DOCUMENT →
----

The idea of using extended query protocol for non-prepared queries raised
another "best practices" question, which I'm hoping you can help with. To
get rid of text encoding (which is locale-dependent, inefficient etc.) for
certain fields, it seems that we have to get rid of it for *all* fields.
This is because we send queries without knowing their result columns in
advance, and would like to pack all messages into a single packet to avoid
roundtrips. In other words, when we send a Bind message we don't yet have a
RowDescription, and so we can' specify on an individual columnar basis
which fields should be returned as binary and which as text. We're left
with the option of either going "full binary" or having to support text
encoding for *all* fields - the abolition of which was the whole point.

We can split the query process into two roundtrips - wait for the
RowDescription and only then send Bind - in order to pick-and-choose
text/binary on a columnar basis, but this is a non-trivial performance hit
which we want to avoid.

Regarding the option of going "full binary"; selecting all types from
pg_type shows hundreds of types. We'd have to provide binary encode/decode
implementation for most (?) of them. In addition, say a new type is added
(via an extension for example); text encoding at least had the advantage of
not forcing us to support everything: the unknown type would be transferred
as text and we'd provide that text to the user as an unprocessed string.
Going full binary seems to eliminate this possibility.

I'd like to understand what we're supposed to do, as a Postgresql driver.
Are we supposed to:
1) Go full binary and implement all types (but what to do about unknown
ones)?
2) Do two roundtrips for queries, thereby hurting performance?

----

DATASET EXTRACT →
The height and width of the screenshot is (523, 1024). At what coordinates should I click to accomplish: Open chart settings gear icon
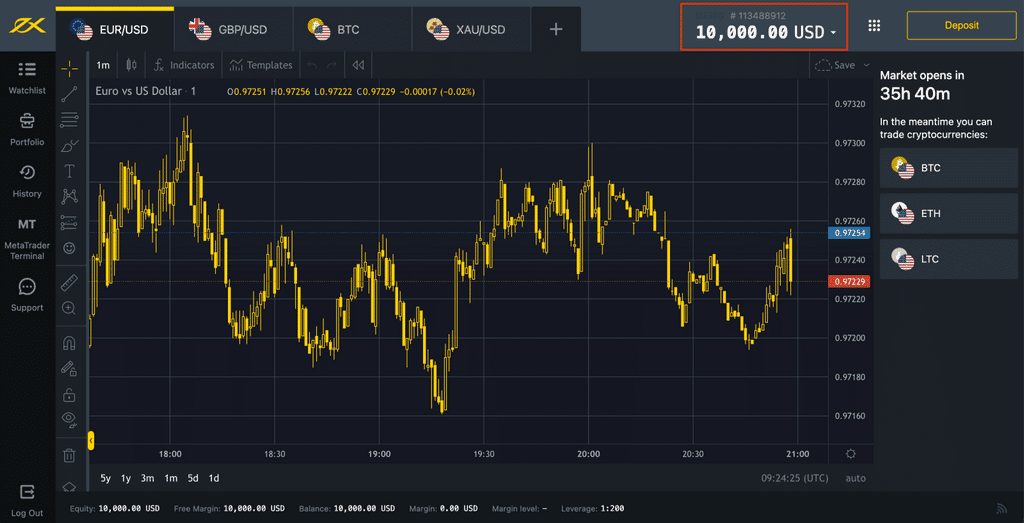(x=850, y=453)
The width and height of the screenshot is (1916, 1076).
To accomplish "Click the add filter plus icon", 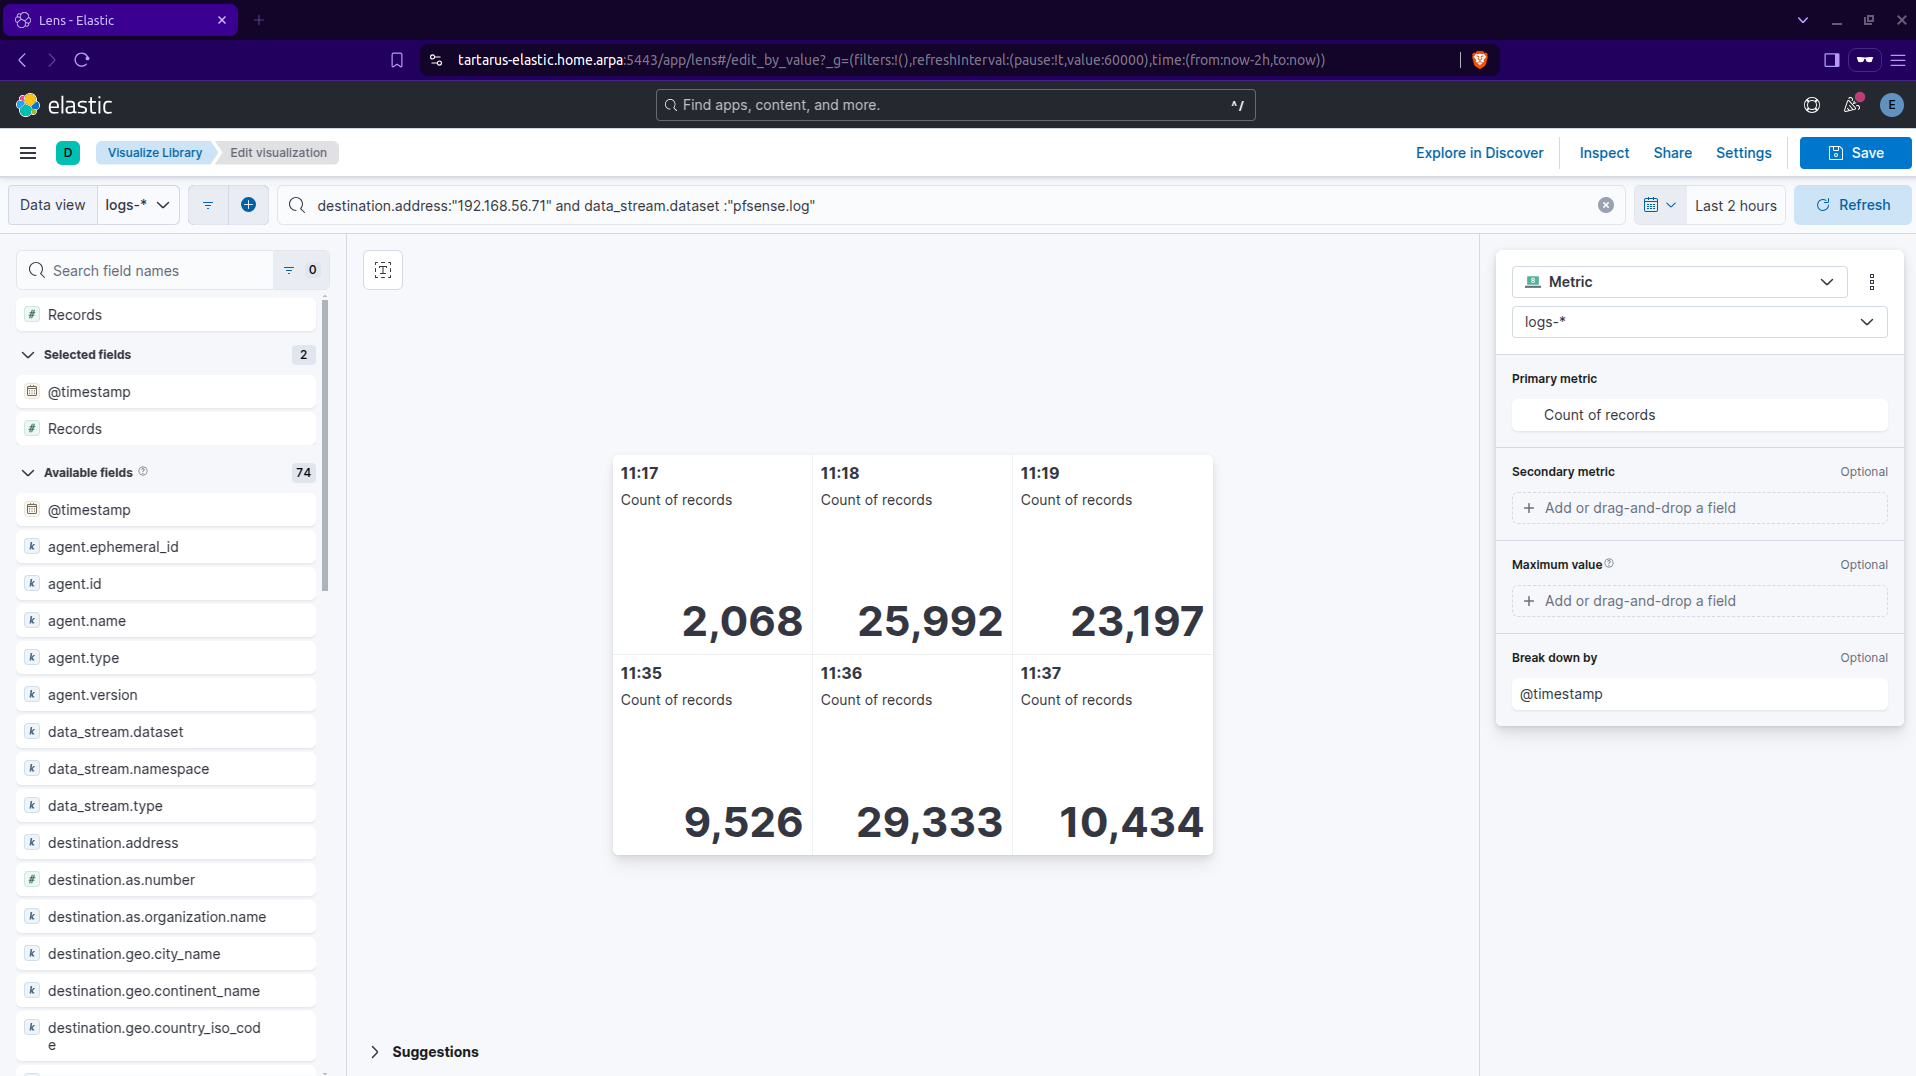I will point(248,205).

----

TASKS AND EXERCISES →
(1) Answer these from the message about binary encoding, one per line:
(a) Which message is sent before a RowDescription is available?
(b) What does selecting all types from pg_type show?
(c) With text encoding, how would an unknown type reach the user?
(2) From the message about binary encoding, return word for word the passage that begins at the words "Regarding the option" and stops after "thereby hurting performance?".

TASK-BY-TASK OUTPUTS →
(1)
(a) The Bind message.
(b) Hundreds of types.
(c) It would be transferred as text and given to the user as an unprocessed string.

(2)
Regarding the option of going "full binary"; selecting all types from
pg_type shows hundreds of types. We'd have to provide binary encode/decode
implementation for most (?) of them. In addition, say a new type is added
(via an extension for example); text encoding at least had the advantage of
not forcing us to support everything: the unknown type would be transferred
as text and we'd provide that text to the user as an unprocessed string.
Going full binary seems to eliminate this possibility.

I'd like to understand what we're supposed to do, as a Postgresql driver.
Are we supposed to:
1) Go full binary and implement all types (but what to do about unknown
ones)?
2) Do two roundtrips for queries, thereby hurting performance?